Filter the listing below down to the lines that contain the string "Image". Case matters.

§ §

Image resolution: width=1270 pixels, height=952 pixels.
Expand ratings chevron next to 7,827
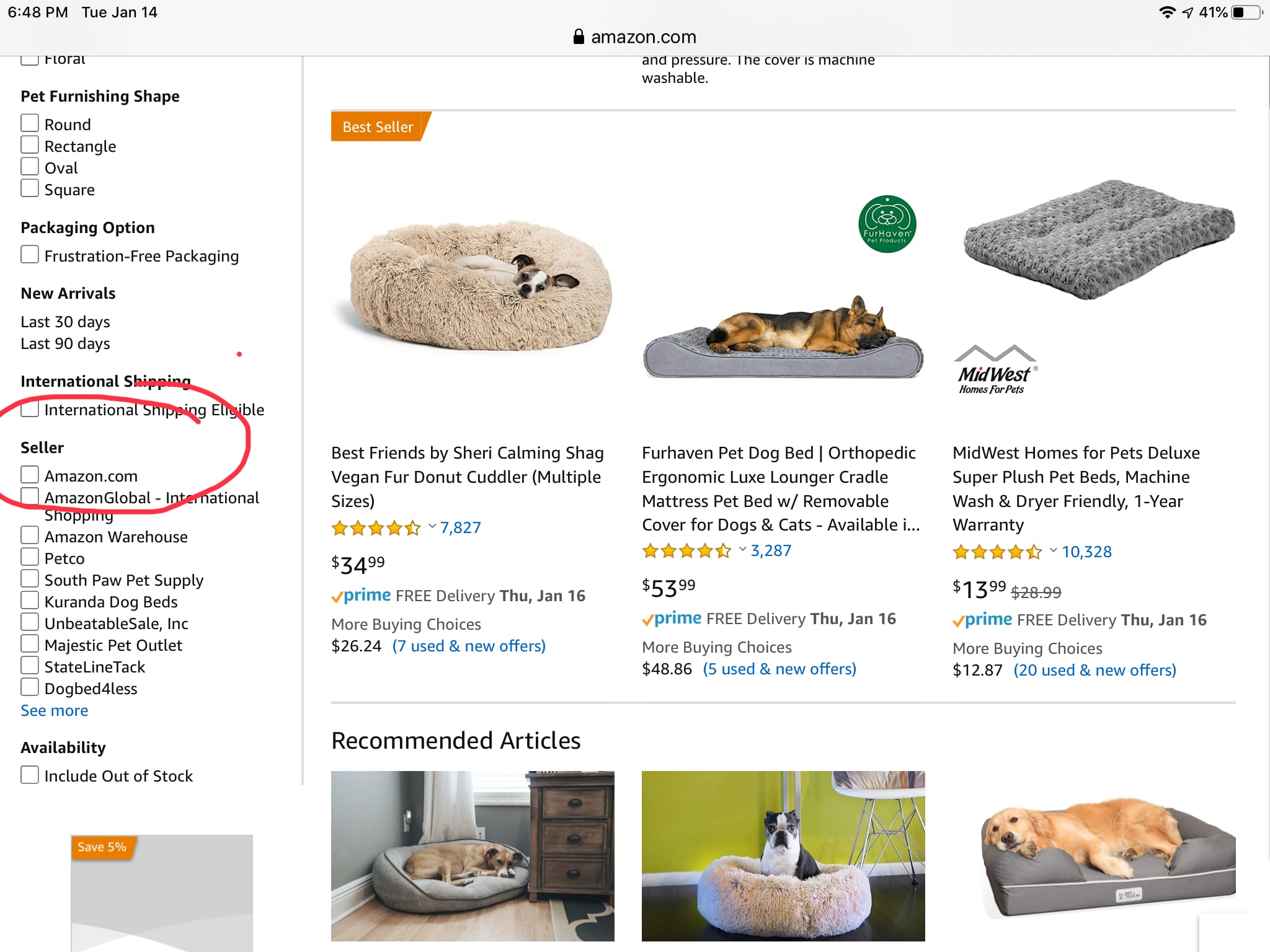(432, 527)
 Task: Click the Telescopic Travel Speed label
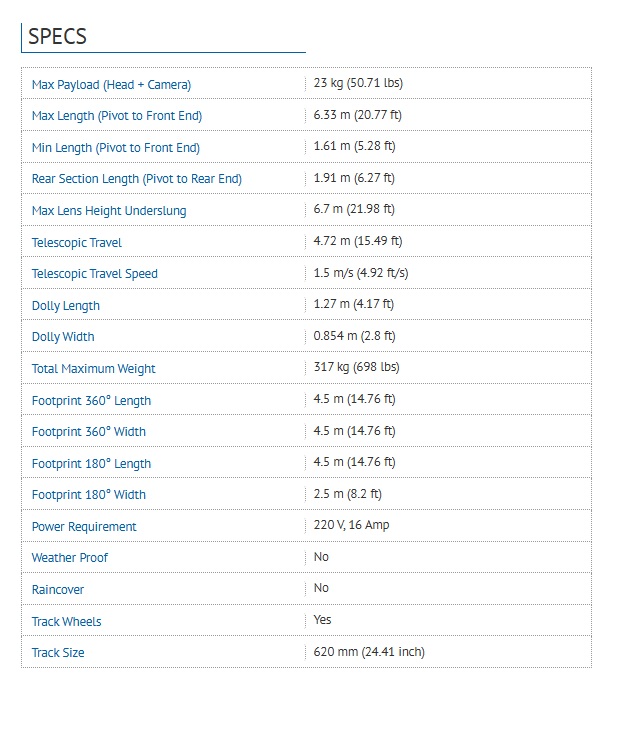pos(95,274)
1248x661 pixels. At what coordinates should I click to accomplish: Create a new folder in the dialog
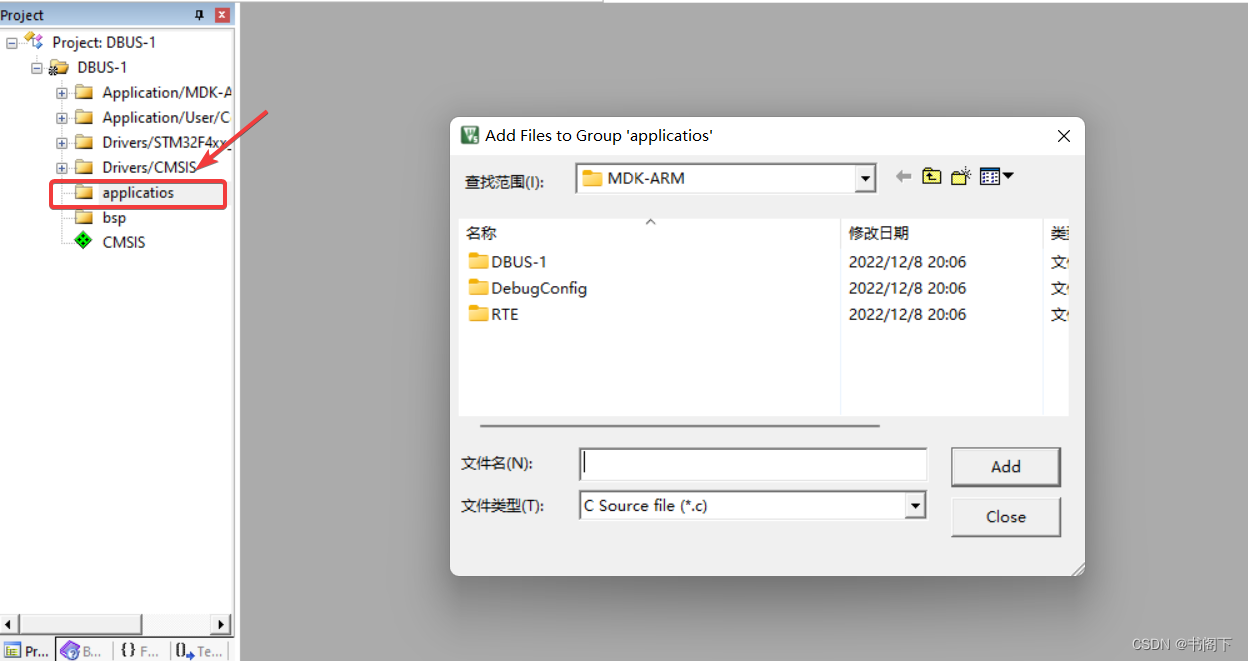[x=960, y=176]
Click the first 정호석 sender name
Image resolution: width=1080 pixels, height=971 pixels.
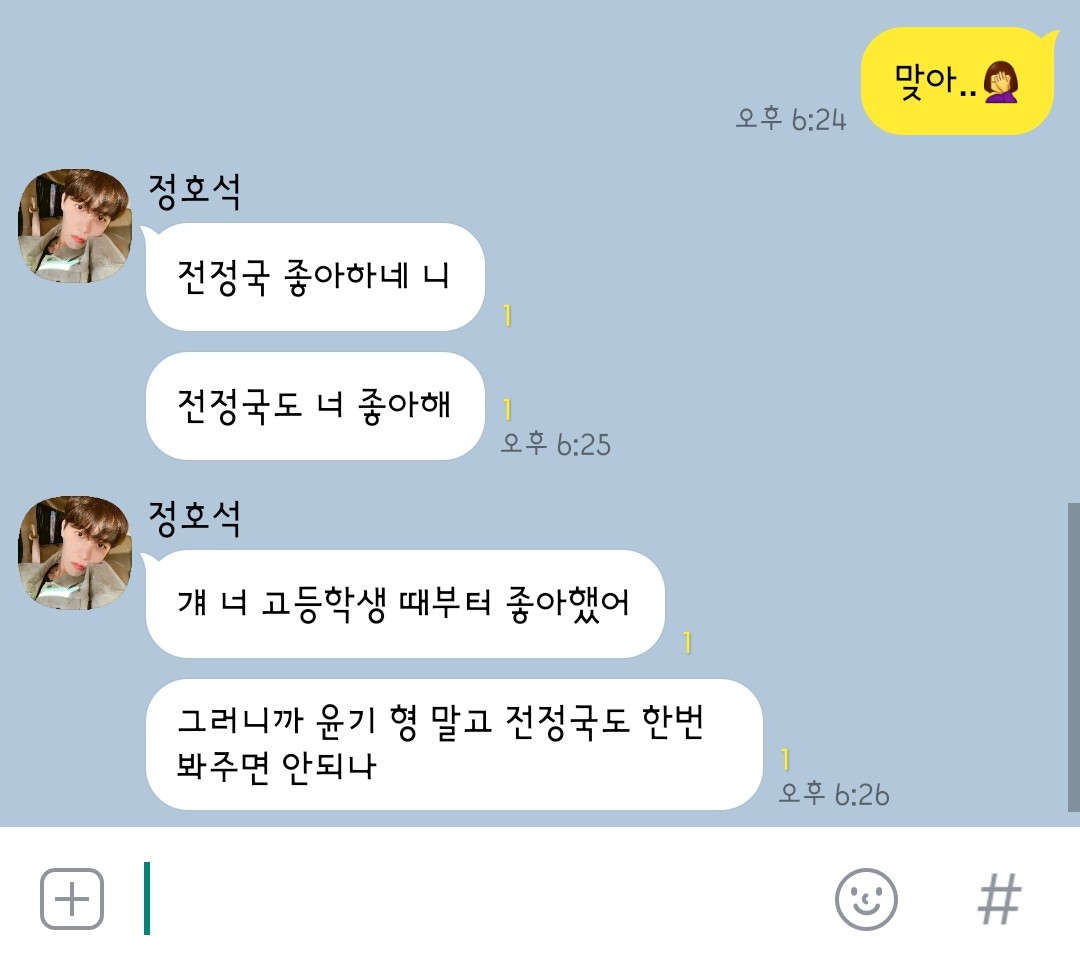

§ §

▶ _RESPONSE TO THIS EXERCISE_
Image resolution: width=1270 pixels, height=952 pixels.
Image resolution: width=1080 pixels, height=971 pixels.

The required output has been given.